**Task to complete**: Rewrite the stretch from the line containing "At what coordinates" through the line containing "[x=159, y=185]", both ends included, with the request kept and each coordinate in the answer multiplied by 1.35 and rounded to a whole number, halves rounded up. Give only those lines and omit the pictures.

**Exercise inputs**:
▼
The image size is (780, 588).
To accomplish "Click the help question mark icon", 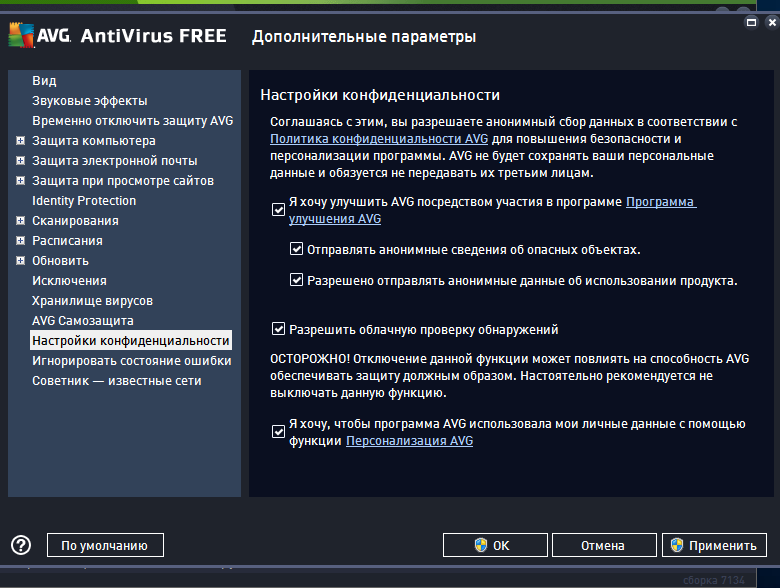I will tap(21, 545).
▲
▼
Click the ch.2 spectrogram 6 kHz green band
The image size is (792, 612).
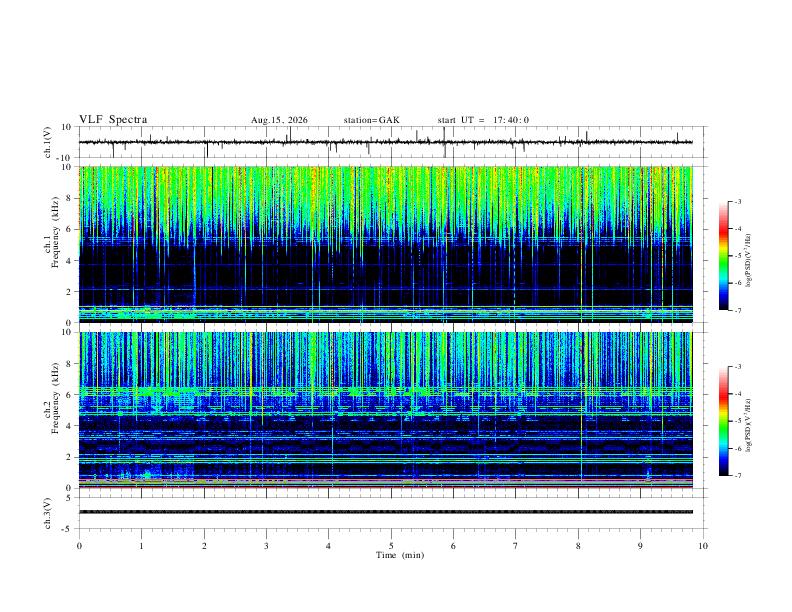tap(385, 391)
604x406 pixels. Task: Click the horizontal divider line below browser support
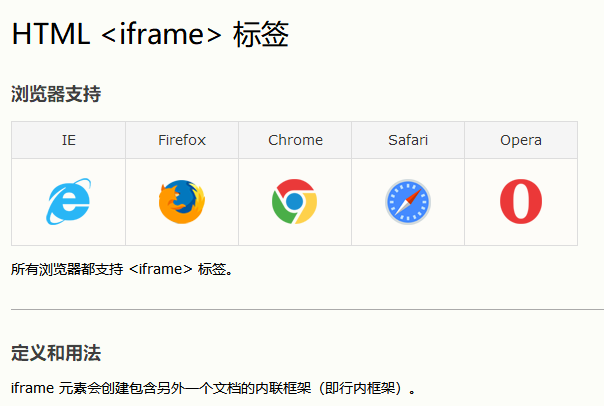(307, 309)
▲
▼
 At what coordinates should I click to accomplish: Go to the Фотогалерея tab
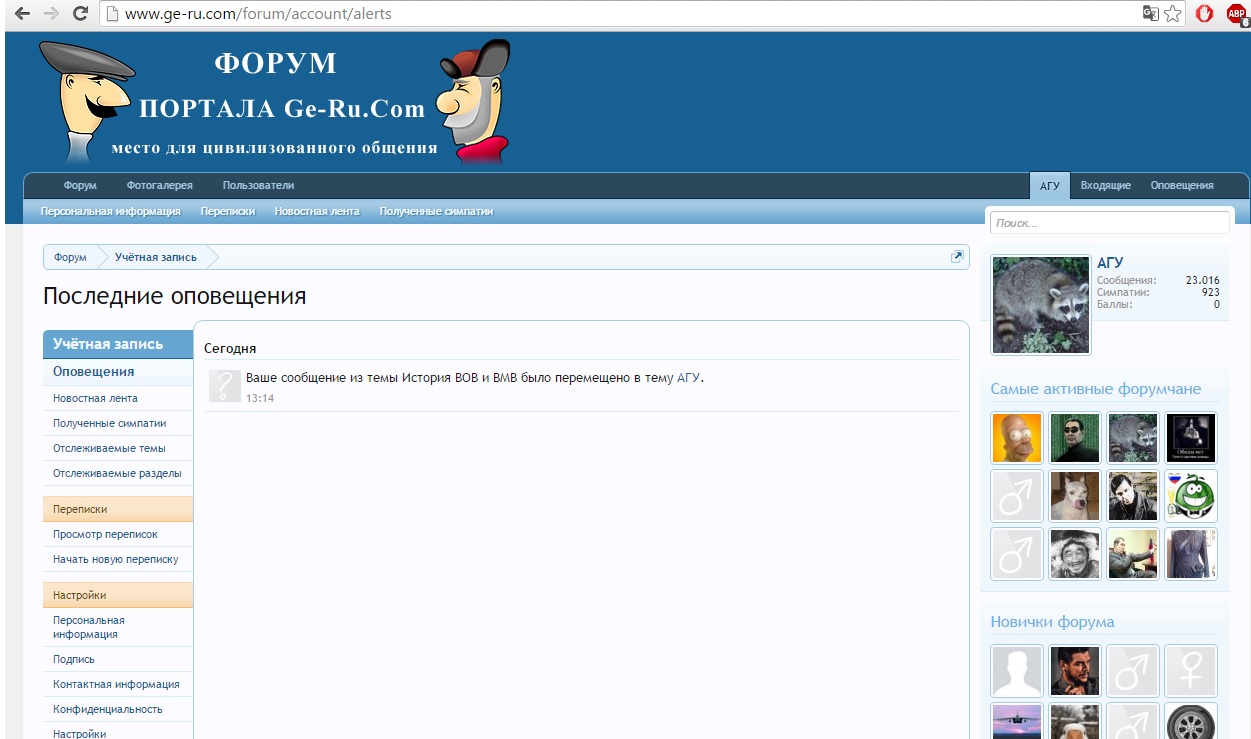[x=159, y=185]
▲
**In response**:
 At what coordinates should I click to accomplish: Go to the Фотогалерея tab
[x=215, y=250]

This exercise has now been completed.